«О чем я думаю? — вдруг оборвал себя Селезень. — Будто весь мир вертится вокруг меня; это не так! Какое имеет значение, плохо или хорошо на душе у Кольки Селезня? Гораздо важнее иное — уж не пострадает ли моя семья от родства с преступником, ссыльным каторжником? Смогут ли сестры мои пробиться в Свит–Петербург и стать, как полагается, валютными девицами? Смогут ли братья мои преуспеть в делах и учебе, раз уж родич их — в ссылке? А мать — ей же нельзя волноваться; сердце не выдержит второго такого потрясения; эта глупая, глупая женщина умрет. О боже, о чем я только думал! Санька — идиот, ему можно совершать необдуманные поступки; моя же задача — эти поступки предотвращать. Оступился не Санька, нет — оступился я. И забрал в собой в бездну столько иных людей! Божий потрох! Не время раскисать; нужно выбираться отсюда, пока арест наш не получил официального подтверждения!»
Селезень встал.
— Коля? — удивился Плюшкин.
— Сань, ты готов выйти из тюрьмы? — спросил Селезень. — Пускай даже и придется совершить нечто ужасное и противное душе твоей?

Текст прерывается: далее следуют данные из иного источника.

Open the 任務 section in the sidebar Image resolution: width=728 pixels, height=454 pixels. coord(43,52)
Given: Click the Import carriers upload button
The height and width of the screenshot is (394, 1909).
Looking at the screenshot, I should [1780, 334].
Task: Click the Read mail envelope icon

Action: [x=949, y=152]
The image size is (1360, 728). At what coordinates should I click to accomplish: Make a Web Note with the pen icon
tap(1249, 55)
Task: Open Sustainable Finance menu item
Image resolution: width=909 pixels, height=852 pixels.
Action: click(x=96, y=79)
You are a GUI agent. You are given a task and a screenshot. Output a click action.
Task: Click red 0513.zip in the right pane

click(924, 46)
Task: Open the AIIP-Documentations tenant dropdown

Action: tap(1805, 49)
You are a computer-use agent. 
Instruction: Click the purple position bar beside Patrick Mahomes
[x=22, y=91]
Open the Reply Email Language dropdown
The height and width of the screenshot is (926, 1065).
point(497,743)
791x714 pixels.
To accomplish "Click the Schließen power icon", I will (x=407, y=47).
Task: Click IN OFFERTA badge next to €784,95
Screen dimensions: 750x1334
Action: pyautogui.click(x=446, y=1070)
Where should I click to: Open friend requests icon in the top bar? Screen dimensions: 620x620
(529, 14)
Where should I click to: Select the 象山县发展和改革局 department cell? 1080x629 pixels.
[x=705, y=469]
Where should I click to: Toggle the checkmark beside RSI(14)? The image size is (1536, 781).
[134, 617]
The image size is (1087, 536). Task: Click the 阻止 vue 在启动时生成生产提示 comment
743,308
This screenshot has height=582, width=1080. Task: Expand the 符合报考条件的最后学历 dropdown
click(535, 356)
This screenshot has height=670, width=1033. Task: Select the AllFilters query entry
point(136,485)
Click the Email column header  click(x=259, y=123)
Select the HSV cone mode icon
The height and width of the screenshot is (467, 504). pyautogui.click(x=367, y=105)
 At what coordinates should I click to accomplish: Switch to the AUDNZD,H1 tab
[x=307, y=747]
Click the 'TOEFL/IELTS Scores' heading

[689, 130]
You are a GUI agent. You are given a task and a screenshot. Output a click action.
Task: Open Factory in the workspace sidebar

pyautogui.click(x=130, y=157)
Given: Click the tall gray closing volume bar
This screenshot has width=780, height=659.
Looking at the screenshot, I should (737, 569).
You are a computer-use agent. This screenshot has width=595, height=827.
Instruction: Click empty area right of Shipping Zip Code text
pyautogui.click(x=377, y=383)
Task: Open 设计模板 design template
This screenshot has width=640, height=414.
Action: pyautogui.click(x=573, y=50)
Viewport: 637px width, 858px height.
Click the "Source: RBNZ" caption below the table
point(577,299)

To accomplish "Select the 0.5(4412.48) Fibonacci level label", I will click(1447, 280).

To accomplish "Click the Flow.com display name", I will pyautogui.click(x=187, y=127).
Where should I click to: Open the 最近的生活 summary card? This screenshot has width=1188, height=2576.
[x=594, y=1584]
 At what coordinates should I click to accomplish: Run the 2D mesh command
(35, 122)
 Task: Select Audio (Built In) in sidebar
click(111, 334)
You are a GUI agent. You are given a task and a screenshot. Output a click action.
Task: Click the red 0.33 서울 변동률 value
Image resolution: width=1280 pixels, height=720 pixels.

— Насколько ужасное? — осведомился Плюшкин. — У меня уже ноги простыли; хорошо бы сейчас домой, в постель и под одеяло.
— Раз готов, то начнем, — вздохнул Селезень и подошел к забранному решеткой окну.
Под окнами тюрьмы всегда собирались попрошайки и своими криками мешали заключенным медитировать; вот и сейчас — на мостовой, подобрав под себя ноги, сидела грязная девчушка с конопатым лицом; она посмотрела на Селезня и жалостливо шмыгнула носом.
— Эй, ты! — позвал Селезень. — Хочешь, денежку дам?
Девчушка кивнула.
— Тогда передай послание в Союз писателей — знаешь, где находится? — в общем, найти там Худого (Лев–Николаича) или Одоевского (Федор–Михалыча), неважно; и передай им, что Саня Плюшкин и Коля Селезень стали жертвами режимами. Они — запоминай — своими вольнодумным произведеньями разгневали государя; государь сей тупой и ограниченный человек, вдобавок смертный; искусство же вечно и не должно подчиняться власти светской! Повтори.
— Худой, Одоевский, Плюшкин, Селезень, жертвы режима, разгневали, вольнодумный, тупой, — сказала по складам девчушка. — А денежка де?
Чуть ли не плача, Селезень зубами разорвал ворот своей рубашки; туда был вшит золотой рубль. Рубль Селезень держал ради особых случаев; теперь же придется с ним расстаться.
— Возьми, — сказал он.
Девчушка убежала, а Селезень повернулся к Плюшкину и Ферапонтову и произнес:
— Что же, будем ждать.
Уже через час явился Худой, Лев–Николаич, а с ним и половина Союза. Худой потрясал кулаками, заявляя при этом:
— Искусство вечно, да, искусство нельзя уничтожить и огнем!
После небольших проволочек всех троих — и Плюшкина с Селезнем, и Ферапонтова — выпустили под залог; Союз был довольно влиятельной силой и мог защитить своих членов.
— Мальчик мой, что же ты сразу мне не сказал, что Плюшкин‑то ваш на самом деле вольнодумец! — сетовал Лев–Николаич; Селезень только пожимал плечами.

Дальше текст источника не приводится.